We left the beach feeling refreshed, if a little burnt. OK I got very burnt. The smell of sun-lotion emanating all around, sand stuck in my air, salt everytime I licked my lips, and the crunch of sand in my mouth. Lovely. I never realised how close I live to the beach now. I shall definitely be going there more often. Might even buy myself a 1940s style hat especially for swimming. Seems to be all the rage. Of course, I mustn’t forget the red suit jacket. That’s the crucial item right? ;)

Red suit jacket girl

buried alive

those gazillion red specks are people.

summer daze.

A near-miss catastrophe with a rather tall rollerblading gentleman, daintily swishing round the bends of the metro tunnel. Not something I envisioned to expect as I strode through the crawling with crowds space. Never failed to be amazed on my daily commutes. The sun has continually shone on this shadowy city for daze now and it’s sticky and smells like 2009. A familiar smell of early daze in China when once upon a time everything was new and bizarre and foreign. As I entered my Chinese urban paradise of futuristic glass pods and giant chess sets, big enough to play hide and seek behind, I was greeted by a delightfully cute little being. Red bow and sleek black hair and the biggest smile ever. A mature smile, beyond her years and yet ever so sweet at the same time. Today the sun chose this girl to radiate it’s happiness from.

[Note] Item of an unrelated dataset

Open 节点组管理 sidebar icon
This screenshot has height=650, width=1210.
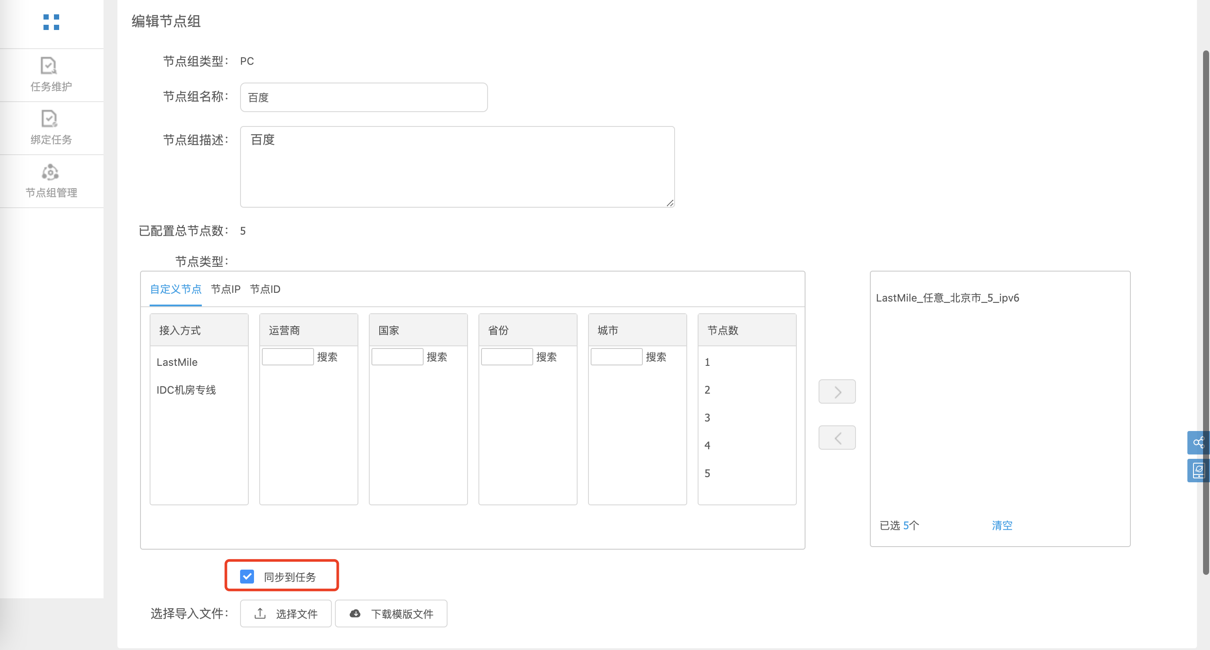[x=50, y=172]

Life is life and well, that’s life. I mustn’t take it too seriously. Or that sand will just filter through my fingers. Loosen the grasp. That’s the key. Yes, I keep telling myself that.

The tea-cup lady and her trusty company remind me of this. I bought a lovely tea-cup and saucer from tea-cup lady who lives in the bushes by the side of my road. Such dainty little cups and saucers. A colourful assortment to brighten up a dusty road. Exposed treasures, and yet no one seems to purchase them. I wonder why? Don’t they want a pretty tea-cup?

Again, the sun makes everything brighter, literally. Mountain hikes (OK cable car hikes) and lake-side reading in scruffy old pagodas. Star-shaped rice, of course. Basement Italian food and pancakes with fried bananas. Train rides that transport my senses back to Scotland and for one moment trick me into thinking I’m really on a train from Edinburgh to Leuchars. The soft beat of Semifinalists in my ears, and the blurry green, mixed with Industrial silver, flurry by and my mind forgets, just for a second, where I really am.

The sun beats down, through the dust and smog, and my black tutu sways to and fro as seen from my glass pod. A silent ballerina, just doing her thing, whatever that may be.